• _Problem to work on_:
Tally the lines in the listing below that hold the string "will", and reply with that tally alone.

• _Data shown_:
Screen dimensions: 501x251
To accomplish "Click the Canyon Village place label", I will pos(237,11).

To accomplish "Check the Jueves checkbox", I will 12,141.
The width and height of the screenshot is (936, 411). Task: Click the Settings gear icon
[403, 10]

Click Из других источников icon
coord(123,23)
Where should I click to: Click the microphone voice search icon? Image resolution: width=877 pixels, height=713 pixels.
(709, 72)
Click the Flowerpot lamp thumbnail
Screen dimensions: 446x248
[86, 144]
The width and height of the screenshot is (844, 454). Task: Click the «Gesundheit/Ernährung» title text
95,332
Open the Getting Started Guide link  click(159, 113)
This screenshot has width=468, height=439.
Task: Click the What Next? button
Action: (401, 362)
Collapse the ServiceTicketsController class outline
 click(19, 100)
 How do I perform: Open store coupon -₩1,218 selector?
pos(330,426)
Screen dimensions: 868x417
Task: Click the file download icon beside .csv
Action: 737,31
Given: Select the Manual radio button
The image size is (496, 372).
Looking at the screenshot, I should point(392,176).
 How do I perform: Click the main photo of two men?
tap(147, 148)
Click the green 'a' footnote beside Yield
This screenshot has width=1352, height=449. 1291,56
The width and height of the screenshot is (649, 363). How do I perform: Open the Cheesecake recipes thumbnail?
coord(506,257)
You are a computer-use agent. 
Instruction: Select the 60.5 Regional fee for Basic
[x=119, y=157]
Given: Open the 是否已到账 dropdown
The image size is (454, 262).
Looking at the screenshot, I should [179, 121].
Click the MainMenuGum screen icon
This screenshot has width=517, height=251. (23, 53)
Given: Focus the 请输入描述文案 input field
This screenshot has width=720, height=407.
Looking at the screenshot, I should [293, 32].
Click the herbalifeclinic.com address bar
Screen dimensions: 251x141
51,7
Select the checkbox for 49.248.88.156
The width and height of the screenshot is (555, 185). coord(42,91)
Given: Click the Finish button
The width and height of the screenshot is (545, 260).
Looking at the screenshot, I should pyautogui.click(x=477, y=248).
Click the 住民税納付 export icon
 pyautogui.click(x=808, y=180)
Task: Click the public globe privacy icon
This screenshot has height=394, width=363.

• _Solution for this exercise_:
2